Что же успела сказать ему мать за те пять минут? Она сказала: «В Респиде фруктов у нас будет сколько угодно…» Его обтекал выплескивавшийся из накрашенных ртов двух женщин поток злословия, в который Ив с легкостью мог бы окунуться, но вся эта грязь оседала где-то на поверхности его сознания, а в его глубине в эту самую минуту звучал голос матери, говорившей ему: «В этом году фруктов у нас будет сколько угодно…», и он видел ее нависшее над ним лицо, глаза, следившие за тем, как он спускается по лестнице, пока это только было возможно. Ее бледное лицо… У него в голове промелькнуло: «Бледность сердечников…» Это было похоже на вспышку молнии, но, прежде чем ему удалось осознать предвестие, оно исчезло.
— Все, что захотите… но какая же она идиотка! Когда человек так назойлив, никто с ним не уживается. Послушайте, если она рассчитывала, что сможет зацепить таким образом другого, нет ничего удивительного, что ей это не удалось! Я лично думаю, что неплохо уже то, что Альберто терпел ее в течение двух лет. Даже учитывая, что он изменял ей направо и налево, я не могу понять, как ему хватало на это терпения… А вам известно, что она гораздо менее богата, чем хочет казаться?
— Когда она говорит о том, что собирается покончить с собой, уверяю вас, это весьма впечатляющее зрелище… Мне лично кажется, что все это плохо кончится.
— Не обращайте внимания, вот увидите, что она покалечится ровно настолько, чтобы выставить своего мужа отвратительным в глазах общества. И в конце концов она по-прежнему останется у нас на руках, вот увидите! Тем не менее его все же надо пригласить, и все уверены, что уж она-то по-прежнему свободна!

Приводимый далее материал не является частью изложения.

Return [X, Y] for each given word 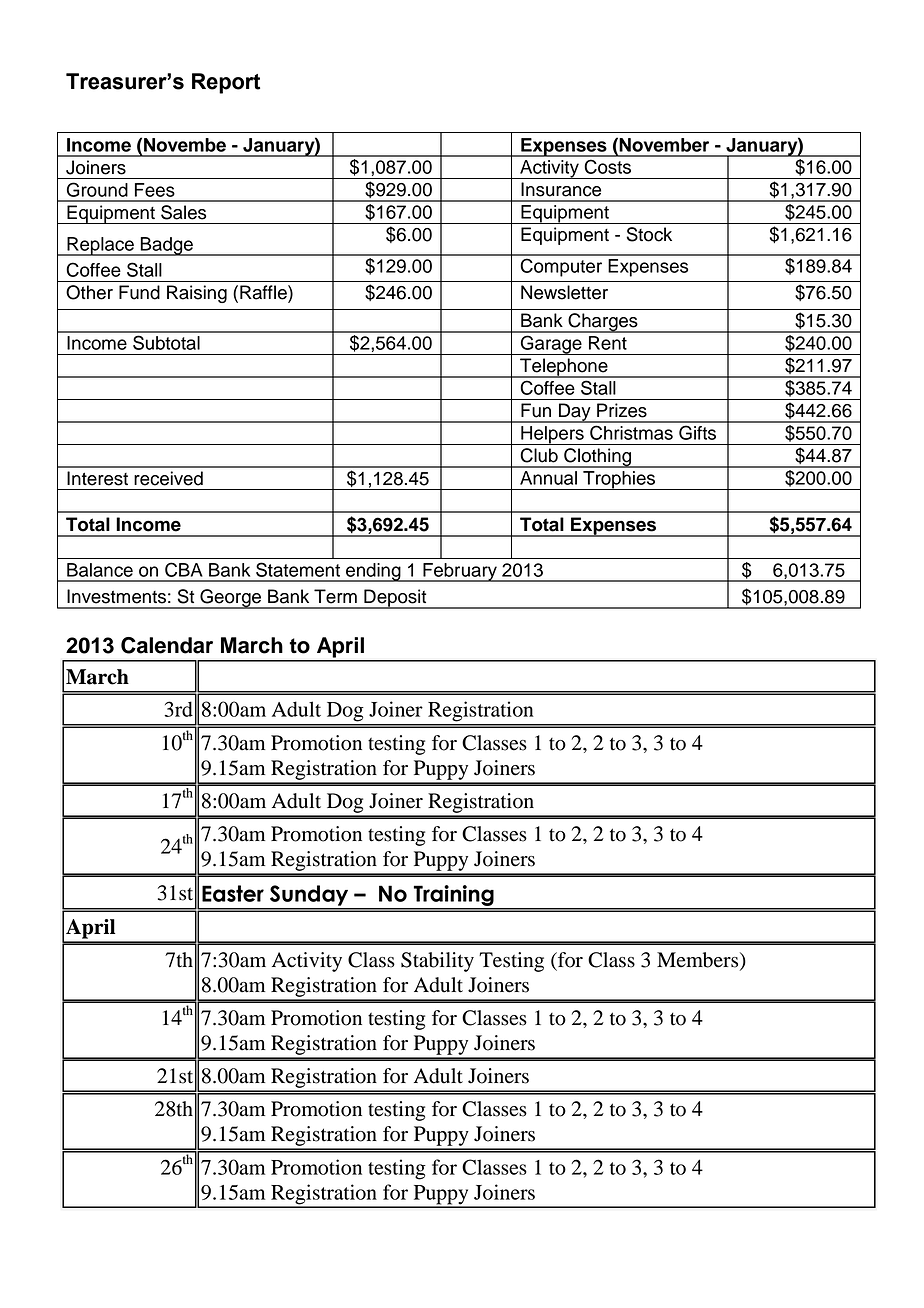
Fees [155, 190]
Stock [649, 234]
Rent [608, 343]
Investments [116, 596]
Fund [139, 292]
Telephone [564, 368]
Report [226, 83]
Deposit [395, 599]
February [460, 572]
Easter [233, 893]
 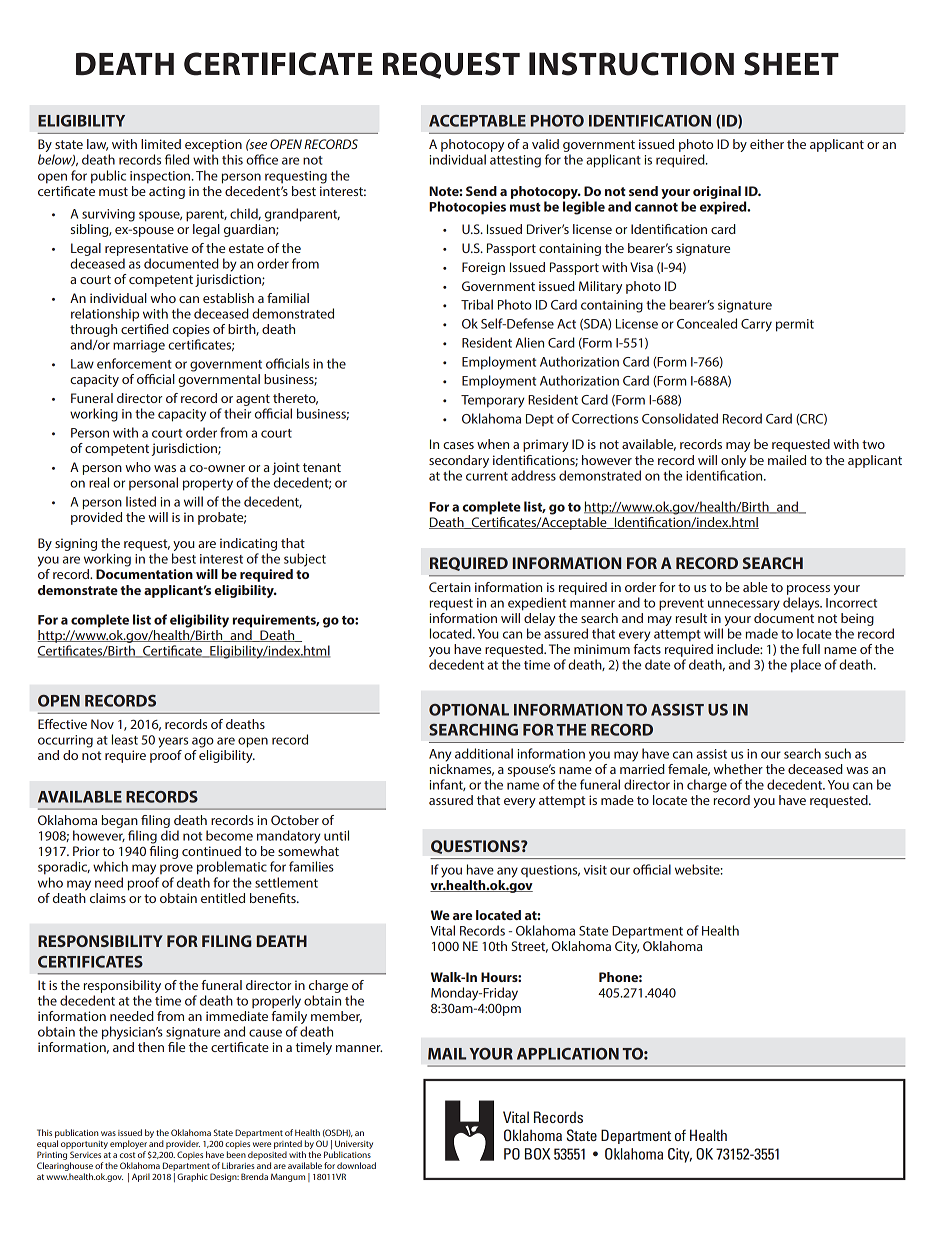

Ив размышлял о терзаниях своей матери, о нехватке милосердия. «Мне необходимо причаститься», — говаривала она, когда ей случалось рассердиться на Бюрта. Доброта Жана-Луи… его неспособность видеть зло. Как же Ив заставлял его страдать, когда насмехался над Дюссолем! Этот мир, мир, с которым сегодня так сильно диссонировал младший из Фронтенаков… Доброта Жана-Луи, по мнению Ива, уравновешивала жестокость окружающего мира. Он не утратил веры в доброту благодаря своей матери и Жану-Луи. «Я посылаю вас, как агнцев в стаю волков…» Его мысленному взору предстали мрачные толпы, среди которых мерцали белые головные уборы, покрывала… Он тоже был создан для этой доброты. Он поехал бы в Респид, вдвоем со своей матерью; три недели отделяли его от этого знойного лета, полного фруктов. Он постарался бы не доставлять ей никаких хлопот, он ничем бы ее не огорчил. На этот раз он сумел бы справиться со своей раздражительностью. Он обещал себе, что в первый же вечер попросит ее читать вместе молитвы; она не поверит своим ушам; он станет наслаждаться той радостью, которую это доставит ей. Он излил бы ей свою душу… Рассказал бы, например, то, что произошло с ним в мае в одном ночном клубе… Ничего не поделаешь, ей придется узнать, что он бывает в таких местах». Он сказал бы ей: «Я выпил немного шампанского, после него меня стало клонить в сон, было уже поздно, какая-то женщина, стоя на столе, пела песню, я рассеянно слушал ее и то, как люди вокруг подпевали припев, это была солдатская песня, и все ее знали. И тут в последнем куплете прозвучало имя Христа среди каких-то пошлостей. В этот момент, — Ив представлял себе, как мать увлеченно слушает его… — в этот момент я ощутил боль, почти физическую боль, как будто это богохульство поразило меня прямо в грудь». Она, наверное, встанет, поцелует его и скажет что-нибудь вроде: «Вот видишь, мой дорогой, какая благодать…» Он представлял себе ночь, августовское небо, многочисленных насекомых, запах отавы в невидимых лучах.